- Born: Brendan Joseph Beiser April 17, 1970 (age 56) Boston, Massachusetts, U.S.
- Occupation: Actor
- Years active: 1994-present

= Brendan Beiser =

Canadian actor

Brendan Joseph Beiser (born April 17, 1970) is a Canadian actor best known for his performance as Agent Pendrell in the science fiction television show The X-Files.

== Personal life ==
Beiser was born in Boston. He is the son of Order of Canada recipient, professor Morton Beiser, and Canadian socialite Roberta Lando Beiser, brother to journalist Vince Beiser, and is related to actor Peter Lando as well as horror film director Jeffrey Lando. Beiser moved from Boston to France at age six, and then to Vancouver at age seven. He studied theatre at Concordia University in Montreal, and later attended the William Davis Centre for Actors' Study in Vancouver, where he studied under William B. Davis and Mark Bauer.

Brendan lives in Vancouver.

== Career ==
Beiser is primarily a comedic actor, appearing in sketch-comedy productions like Aardvark (1994) and taking comic roles in feature films Something Beneath and TV such as Night Man, The Fear: Resurrection (1999), Ice Angel (2000), and Wolf Canyon. He has also voiced the character of Quincy in Mary-Kate and Ashley Olsen's animated series Mary-Kate and Ashley in Action!

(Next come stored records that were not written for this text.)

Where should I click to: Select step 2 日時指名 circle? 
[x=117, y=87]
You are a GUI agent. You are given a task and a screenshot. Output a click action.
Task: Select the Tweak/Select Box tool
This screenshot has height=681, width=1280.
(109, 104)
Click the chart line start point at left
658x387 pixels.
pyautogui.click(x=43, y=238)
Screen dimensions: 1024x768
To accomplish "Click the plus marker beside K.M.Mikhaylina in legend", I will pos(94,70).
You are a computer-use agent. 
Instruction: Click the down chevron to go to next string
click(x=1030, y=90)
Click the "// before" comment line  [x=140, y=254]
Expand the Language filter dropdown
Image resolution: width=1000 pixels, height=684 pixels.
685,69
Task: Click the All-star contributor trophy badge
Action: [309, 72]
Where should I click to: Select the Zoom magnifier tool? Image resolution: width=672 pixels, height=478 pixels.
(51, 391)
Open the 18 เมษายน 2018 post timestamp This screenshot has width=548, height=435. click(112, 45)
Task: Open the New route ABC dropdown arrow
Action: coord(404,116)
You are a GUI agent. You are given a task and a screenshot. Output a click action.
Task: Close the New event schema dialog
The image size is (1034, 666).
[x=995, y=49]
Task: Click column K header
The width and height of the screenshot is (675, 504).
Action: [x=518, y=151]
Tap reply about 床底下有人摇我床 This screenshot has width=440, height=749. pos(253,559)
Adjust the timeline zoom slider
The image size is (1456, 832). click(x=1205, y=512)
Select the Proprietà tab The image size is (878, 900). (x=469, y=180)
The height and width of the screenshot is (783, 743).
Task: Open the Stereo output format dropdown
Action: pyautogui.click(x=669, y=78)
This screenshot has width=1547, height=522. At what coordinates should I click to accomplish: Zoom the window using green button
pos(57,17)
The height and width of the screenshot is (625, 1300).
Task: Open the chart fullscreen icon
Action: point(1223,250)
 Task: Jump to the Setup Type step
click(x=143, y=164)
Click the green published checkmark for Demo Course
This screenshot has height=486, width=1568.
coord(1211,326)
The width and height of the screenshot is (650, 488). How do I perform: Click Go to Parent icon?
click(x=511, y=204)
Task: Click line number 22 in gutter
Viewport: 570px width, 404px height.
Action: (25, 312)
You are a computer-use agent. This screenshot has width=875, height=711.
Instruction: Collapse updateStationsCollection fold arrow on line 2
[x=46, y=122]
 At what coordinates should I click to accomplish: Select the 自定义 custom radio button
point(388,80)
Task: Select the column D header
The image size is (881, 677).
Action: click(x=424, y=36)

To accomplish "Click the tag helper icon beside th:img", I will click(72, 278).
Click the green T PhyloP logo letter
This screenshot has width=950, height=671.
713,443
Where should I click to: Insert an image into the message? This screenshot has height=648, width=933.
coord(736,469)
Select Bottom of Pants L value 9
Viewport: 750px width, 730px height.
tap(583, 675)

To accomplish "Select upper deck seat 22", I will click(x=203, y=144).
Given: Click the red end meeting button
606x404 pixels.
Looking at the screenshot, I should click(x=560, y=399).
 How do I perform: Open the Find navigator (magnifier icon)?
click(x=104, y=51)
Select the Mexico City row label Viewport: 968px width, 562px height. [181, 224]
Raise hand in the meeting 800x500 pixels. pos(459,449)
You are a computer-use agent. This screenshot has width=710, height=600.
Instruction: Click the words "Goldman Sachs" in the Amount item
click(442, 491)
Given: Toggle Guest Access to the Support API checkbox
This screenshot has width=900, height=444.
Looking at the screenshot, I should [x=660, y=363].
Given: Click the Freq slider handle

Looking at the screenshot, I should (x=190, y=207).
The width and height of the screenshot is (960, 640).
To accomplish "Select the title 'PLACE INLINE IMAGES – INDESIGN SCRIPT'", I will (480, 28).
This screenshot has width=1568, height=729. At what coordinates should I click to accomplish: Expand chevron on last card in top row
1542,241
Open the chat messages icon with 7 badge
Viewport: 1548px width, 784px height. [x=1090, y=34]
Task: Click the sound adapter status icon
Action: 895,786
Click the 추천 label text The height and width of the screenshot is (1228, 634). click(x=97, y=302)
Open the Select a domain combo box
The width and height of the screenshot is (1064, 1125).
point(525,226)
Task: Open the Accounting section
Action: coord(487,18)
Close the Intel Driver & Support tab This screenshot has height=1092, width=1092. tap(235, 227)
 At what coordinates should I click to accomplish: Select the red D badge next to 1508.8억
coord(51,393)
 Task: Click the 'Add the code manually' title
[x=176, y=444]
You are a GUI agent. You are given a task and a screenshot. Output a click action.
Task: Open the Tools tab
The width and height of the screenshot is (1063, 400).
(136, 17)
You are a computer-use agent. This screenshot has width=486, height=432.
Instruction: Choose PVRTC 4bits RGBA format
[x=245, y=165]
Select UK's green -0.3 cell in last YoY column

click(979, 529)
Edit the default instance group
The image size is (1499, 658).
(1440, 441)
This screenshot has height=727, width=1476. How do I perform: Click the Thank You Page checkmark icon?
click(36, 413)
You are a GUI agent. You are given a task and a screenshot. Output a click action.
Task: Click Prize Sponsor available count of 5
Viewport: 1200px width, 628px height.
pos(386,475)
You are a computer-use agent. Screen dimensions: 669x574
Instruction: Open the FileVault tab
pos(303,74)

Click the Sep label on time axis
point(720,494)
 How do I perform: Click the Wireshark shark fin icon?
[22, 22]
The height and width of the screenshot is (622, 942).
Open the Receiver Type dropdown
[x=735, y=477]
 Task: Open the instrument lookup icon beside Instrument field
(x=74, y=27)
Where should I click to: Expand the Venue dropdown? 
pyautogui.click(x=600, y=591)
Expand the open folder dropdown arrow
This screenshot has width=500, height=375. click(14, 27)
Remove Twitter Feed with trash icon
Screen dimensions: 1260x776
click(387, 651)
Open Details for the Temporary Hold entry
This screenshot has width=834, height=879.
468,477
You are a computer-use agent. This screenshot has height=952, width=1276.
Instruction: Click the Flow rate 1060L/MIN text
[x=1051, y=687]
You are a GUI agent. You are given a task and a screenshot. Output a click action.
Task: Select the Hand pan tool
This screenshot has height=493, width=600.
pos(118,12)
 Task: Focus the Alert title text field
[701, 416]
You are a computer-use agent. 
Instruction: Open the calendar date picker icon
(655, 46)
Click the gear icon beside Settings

Along with best friend Trevor White, Beiser co-starred in a stage play and short film called Aardvark! which he wrote and directed for the 1997 Canadian Fringe Festival. He also directed the short film --Er, chronicling his attempt to produce a film starring his family for a festival competition, which won the ZeD People's Choice Award at the 2003 ReelFast 48 Hour Film Festival. Beiser and White also have their own production company, called Duck, a Whale.

More recently Beiser has become the face of LifeWise Health Plan of Oregon's "boringly good" campaign.